Jasmine Rice Salad
|Cooked jasmine rice||6 Cup (96 tbs) (1.4 Liters)|
|Water||720 Milliliter (3 Cups)|
|Lemon grass stalks/2 tablespoons (30 milliliters) dried lemon grass||3 , dried|
|Soy sauce||60 Milliliter (3/4 Cup)|
|Sugar/Fruit source / 3/4 cup, 180 milliliters honey||240 Milliliter (1 Cup)|
|Grated fresh ginger/1/2 teaspoon /3 milliliters dried ginger||30 Milliliter (2 Tablespoons)|
|Cayenne powder/Hot chili powder||1⁄3 Teaspoon (2 Milliliters)|
|Grated lime peel||2|
|Shredded coconut||355 Milliliter (1 1/2 Cup)|
|Finely chopped spinach||1 Cup (16 tbs) (240 Milliliters)|
|Cucumber||1 , thinly sliced and quartered|
|Jicama||240 Milliliter, diced into 1/2-inch pieces (1 Cup)|
|Red bell pepper||1⁄2 , cut into 1-inch thin strips|
|Chopped onions||120 Milliliter (1/2 Cup)|
|Snow peas||120 Milliliter (1/2 Cup)|
|Bean sprouts||240 Milliliter (1 Cup)|
|Peeled diced orange||240 Milliliter (1 Cup)|
|Chopped cilantro||120 Milliliter (1/2 Cup)|
|Chopped roasted peanuts||240 Milliliter (1 Cup)|
First boil the rice according to package directions.
To quickly cool rice spread it in a thin layer on cookie sheets or in a large bowl.

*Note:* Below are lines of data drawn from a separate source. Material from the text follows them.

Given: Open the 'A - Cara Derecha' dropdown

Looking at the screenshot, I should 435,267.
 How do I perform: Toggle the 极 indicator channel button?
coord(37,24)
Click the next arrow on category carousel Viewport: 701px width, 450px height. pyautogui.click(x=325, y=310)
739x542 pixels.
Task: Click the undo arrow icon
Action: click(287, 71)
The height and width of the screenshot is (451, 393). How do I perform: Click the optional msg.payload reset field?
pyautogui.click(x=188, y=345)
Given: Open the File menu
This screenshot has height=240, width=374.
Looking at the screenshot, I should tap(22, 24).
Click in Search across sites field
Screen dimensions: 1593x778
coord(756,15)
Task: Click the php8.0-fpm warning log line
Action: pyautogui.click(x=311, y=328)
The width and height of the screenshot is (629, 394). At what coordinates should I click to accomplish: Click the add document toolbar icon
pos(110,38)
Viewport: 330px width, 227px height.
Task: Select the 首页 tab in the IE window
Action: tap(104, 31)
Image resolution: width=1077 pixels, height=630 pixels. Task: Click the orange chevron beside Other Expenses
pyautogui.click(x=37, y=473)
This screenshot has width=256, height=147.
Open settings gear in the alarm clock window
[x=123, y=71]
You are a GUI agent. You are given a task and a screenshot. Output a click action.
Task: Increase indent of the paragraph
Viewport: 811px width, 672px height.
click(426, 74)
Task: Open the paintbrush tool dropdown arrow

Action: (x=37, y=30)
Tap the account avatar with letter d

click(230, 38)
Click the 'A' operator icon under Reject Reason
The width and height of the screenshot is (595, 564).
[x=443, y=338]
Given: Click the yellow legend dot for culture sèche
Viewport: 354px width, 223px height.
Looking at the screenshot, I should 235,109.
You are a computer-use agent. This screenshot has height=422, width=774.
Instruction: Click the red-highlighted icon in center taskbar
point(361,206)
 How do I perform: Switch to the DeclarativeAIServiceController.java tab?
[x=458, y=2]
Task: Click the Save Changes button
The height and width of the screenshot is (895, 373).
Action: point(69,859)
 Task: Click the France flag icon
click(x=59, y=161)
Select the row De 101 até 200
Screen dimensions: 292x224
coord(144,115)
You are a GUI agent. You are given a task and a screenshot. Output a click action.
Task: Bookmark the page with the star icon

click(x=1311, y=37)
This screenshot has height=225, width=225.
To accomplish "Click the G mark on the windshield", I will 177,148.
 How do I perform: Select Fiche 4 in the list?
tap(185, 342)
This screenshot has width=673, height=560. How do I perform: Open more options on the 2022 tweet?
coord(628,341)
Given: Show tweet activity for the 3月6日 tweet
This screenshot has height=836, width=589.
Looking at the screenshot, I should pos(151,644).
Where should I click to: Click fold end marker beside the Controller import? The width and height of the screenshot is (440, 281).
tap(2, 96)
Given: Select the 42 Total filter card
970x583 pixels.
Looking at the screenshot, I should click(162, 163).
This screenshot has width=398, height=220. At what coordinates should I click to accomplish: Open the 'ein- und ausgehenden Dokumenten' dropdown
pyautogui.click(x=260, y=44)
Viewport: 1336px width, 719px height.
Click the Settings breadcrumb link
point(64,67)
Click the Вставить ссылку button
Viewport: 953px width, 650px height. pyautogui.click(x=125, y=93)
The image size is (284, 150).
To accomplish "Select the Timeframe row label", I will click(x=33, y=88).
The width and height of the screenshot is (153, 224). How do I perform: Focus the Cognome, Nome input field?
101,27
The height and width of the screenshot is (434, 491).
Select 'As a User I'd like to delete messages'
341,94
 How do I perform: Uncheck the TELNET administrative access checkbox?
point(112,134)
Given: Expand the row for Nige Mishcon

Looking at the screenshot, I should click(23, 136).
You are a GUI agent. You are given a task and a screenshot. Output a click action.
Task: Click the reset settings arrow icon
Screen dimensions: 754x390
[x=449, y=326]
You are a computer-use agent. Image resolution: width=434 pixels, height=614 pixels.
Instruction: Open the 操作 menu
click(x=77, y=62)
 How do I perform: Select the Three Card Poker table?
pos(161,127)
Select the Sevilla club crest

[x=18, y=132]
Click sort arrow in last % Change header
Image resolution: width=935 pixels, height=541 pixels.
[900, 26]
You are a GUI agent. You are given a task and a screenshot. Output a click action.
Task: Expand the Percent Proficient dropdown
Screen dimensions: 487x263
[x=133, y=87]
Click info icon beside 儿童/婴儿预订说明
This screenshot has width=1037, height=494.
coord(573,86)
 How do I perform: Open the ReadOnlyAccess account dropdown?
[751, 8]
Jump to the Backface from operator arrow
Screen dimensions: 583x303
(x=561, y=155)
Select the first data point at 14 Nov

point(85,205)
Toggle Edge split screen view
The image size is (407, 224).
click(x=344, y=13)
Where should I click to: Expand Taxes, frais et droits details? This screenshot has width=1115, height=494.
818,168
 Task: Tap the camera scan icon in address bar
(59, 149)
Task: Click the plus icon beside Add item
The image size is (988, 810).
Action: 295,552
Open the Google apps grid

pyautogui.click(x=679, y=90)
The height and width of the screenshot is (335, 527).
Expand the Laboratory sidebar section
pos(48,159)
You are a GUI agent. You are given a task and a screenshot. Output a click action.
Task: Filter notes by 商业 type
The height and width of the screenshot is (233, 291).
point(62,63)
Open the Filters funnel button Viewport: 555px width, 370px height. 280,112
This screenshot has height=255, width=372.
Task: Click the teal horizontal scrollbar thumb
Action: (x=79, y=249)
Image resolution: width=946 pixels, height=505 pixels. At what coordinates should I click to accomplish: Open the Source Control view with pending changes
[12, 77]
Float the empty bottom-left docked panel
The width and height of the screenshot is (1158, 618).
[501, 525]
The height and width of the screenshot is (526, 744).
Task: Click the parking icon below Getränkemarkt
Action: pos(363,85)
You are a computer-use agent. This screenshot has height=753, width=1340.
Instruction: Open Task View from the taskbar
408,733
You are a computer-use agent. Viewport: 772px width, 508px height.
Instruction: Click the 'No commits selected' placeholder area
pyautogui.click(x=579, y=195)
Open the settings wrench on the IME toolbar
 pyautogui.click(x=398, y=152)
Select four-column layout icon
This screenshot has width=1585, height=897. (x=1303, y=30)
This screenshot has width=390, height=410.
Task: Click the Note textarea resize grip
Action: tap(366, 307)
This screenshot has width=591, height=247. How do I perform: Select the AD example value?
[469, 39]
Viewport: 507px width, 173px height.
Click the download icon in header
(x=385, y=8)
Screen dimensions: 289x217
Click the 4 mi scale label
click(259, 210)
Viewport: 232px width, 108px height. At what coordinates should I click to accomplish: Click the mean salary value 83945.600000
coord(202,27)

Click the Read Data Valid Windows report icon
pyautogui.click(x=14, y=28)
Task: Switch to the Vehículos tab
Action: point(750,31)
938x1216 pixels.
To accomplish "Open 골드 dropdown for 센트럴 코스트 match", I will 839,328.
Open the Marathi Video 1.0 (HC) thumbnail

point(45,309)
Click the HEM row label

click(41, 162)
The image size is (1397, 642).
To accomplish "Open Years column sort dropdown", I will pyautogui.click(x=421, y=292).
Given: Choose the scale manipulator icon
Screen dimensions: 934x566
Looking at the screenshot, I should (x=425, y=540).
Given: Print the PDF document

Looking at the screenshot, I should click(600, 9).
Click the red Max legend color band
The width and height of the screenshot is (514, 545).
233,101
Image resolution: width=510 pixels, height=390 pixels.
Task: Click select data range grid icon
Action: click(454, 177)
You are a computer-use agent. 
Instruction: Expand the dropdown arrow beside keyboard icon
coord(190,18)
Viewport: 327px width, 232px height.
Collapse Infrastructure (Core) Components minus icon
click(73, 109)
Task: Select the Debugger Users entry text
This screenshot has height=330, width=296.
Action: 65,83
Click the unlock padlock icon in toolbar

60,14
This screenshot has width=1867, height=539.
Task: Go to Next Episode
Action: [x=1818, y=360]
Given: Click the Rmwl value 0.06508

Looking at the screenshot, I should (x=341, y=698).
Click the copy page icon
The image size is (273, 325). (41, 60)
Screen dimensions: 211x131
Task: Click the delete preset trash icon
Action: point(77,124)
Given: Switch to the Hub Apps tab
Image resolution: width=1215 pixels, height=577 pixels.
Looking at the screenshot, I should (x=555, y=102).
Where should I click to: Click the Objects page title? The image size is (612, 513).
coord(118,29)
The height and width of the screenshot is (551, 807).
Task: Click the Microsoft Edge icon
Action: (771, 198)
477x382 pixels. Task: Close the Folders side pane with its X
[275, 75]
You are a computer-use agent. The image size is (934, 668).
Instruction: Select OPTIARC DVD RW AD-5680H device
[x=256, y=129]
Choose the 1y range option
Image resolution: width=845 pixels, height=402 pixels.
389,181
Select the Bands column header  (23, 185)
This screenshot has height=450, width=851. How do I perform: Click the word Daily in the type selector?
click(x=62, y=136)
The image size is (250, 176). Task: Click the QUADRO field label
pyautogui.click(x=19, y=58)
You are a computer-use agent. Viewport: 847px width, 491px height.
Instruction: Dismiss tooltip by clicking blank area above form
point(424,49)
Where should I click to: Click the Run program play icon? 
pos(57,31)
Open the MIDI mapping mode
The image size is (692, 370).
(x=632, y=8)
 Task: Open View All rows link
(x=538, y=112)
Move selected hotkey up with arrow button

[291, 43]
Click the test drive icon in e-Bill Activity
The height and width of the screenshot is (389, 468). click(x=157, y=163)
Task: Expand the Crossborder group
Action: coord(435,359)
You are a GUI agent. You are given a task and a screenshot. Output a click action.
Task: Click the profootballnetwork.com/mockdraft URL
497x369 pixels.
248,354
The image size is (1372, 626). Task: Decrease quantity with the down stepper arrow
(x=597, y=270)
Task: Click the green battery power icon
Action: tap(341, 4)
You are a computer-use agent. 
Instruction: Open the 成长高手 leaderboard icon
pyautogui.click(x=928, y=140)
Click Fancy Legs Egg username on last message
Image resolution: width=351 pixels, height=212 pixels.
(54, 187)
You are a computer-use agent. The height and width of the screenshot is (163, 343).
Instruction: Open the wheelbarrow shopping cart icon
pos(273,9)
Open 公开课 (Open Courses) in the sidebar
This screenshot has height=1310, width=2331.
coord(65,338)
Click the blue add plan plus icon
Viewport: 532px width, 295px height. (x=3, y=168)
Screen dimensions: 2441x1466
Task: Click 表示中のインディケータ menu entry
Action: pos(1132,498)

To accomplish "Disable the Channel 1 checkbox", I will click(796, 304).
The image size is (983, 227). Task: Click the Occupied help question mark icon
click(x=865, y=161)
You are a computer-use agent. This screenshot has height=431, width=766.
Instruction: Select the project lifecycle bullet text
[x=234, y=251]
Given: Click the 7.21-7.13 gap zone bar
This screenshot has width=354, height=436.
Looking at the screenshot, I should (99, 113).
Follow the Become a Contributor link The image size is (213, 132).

In a saucepan combine water and lemon grass (lemon grass tea) and simmer for at least 8 minutes.
Then set aside to cool.
In a frying pan dry-roast the coconut by stirring over medium heat until toasted golden.
Set aside the lemon grass tea and the roasted coconut to cool.
Strain the lemon grass from the tea.
To the tea, add all the rest of the Sauce ingredients and mix or blend well.
Assemble salad by gently tossing rice, coconut and vegetables with Sauce.